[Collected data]
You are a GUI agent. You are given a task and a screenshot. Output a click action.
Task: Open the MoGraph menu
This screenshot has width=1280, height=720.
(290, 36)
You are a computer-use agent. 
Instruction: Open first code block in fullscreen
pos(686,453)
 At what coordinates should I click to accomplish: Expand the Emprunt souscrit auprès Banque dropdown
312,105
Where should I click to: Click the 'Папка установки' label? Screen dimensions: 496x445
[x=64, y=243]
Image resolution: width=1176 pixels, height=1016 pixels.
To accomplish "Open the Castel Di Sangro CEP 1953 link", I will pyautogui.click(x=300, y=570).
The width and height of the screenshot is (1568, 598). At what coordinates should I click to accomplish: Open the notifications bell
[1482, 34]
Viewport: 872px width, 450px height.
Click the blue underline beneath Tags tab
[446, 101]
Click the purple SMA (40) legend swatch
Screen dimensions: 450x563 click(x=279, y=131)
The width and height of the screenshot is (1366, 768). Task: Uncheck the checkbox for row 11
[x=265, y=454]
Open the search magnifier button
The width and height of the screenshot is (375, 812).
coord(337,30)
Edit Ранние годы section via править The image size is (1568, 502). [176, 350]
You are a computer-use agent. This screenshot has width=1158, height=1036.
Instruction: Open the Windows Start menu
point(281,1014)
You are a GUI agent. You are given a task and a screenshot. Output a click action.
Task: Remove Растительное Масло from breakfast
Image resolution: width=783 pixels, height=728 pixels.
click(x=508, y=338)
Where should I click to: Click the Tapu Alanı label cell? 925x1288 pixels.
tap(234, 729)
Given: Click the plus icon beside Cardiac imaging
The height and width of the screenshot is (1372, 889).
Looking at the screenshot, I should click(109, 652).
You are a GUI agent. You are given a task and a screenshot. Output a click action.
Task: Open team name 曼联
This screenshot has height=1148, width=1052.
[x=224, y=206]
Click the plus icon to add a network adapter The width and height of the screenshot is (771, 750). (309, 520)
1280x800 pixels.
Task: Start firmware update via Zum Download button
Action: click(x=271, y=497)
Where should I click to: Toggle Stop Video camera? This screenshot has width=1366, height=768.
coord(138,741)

- Instructions to follow: Repeat every line of the data, exactly and in full.

- Answer box:
You are a GUI agent. You are given a task and a screenshot. Output a click action.
Task: Open the MoGraph menu
This screenshot has width=1280, height=720.
(290, 36)
You are a computer-use agent. 
Instruction: Open first code block in fullscreen
pos(686,453)
 At what coordinates should I click to accomplish: Expand the Emprunt souscrit auprès Banque dropdown
312,105
Where should I click to: Click the 'Папка установки' label? Screen dimensions: 496x445
[x=64, y=243]
Image resolution: width=1176 pixels, height=1016 pixels.
To accomplish "Open the Castel Di Sangro CEP 1953 link", I will pyautogui.click(x=300, y=570).
The width and height of the screenshot is (1568, 598). At what coordinates should I click to accomplish: Open the notifications bell
[1482, 34]
Viewport: 872px width, 450px height.
Click the blue underline beneath Tags tab
[446, 101]
Click the purple SMA (40) legend swatch
Screen dimensions: 450x563 click(x=279, y=131)
The width and height of the screenshot is (1366, 768). Task: Uncheck the checkbox for row 11
[x=265, y=454]
Open the search magnifier button
The width and height of the screenshot is (375, 812).
coord(337,30)
Edit Ранние годы section via править The image size is (1568, 502). [176, 350]
You are a computer-use agent. This screenshot has width=1158, height=1036.
Instruction: Open the Windows Start menu
point(281,1014)
You are a GUI agent. You are given a task and a screenshot. Output a click action.
Task: Remove Растительное Масло from breakfast
Image resolution: width=783 pixels, height=728 pixels.
click(x=508, y=338)
Where should I click to: Click the Tapu Alanı label cell? 925x1288 pixels.
tap(234, 729)
Given: Click the plus icon beside Cardiac imaging
The height and width of the screenshot is (1372, 889).
Looking at the screenshot, I should click(109, 652).
You are a GUI agent. You are given a task and a screenshot. Output a click action.
Task: Open team name 曼联
This screenshot has height=1148, width=1052.
[x=224, y=206]
Click the plus icon to add a network adapter The width and height of the screenshot is (771, 750). (309, 520)
1280x800 pixels.
Task: Start firmware update via Zum Download button
Action: click(x=271, y=497)
Where should I click to: Toggle Stop Video camera? This screenshot has width=1366, height=768.
coord(138,741)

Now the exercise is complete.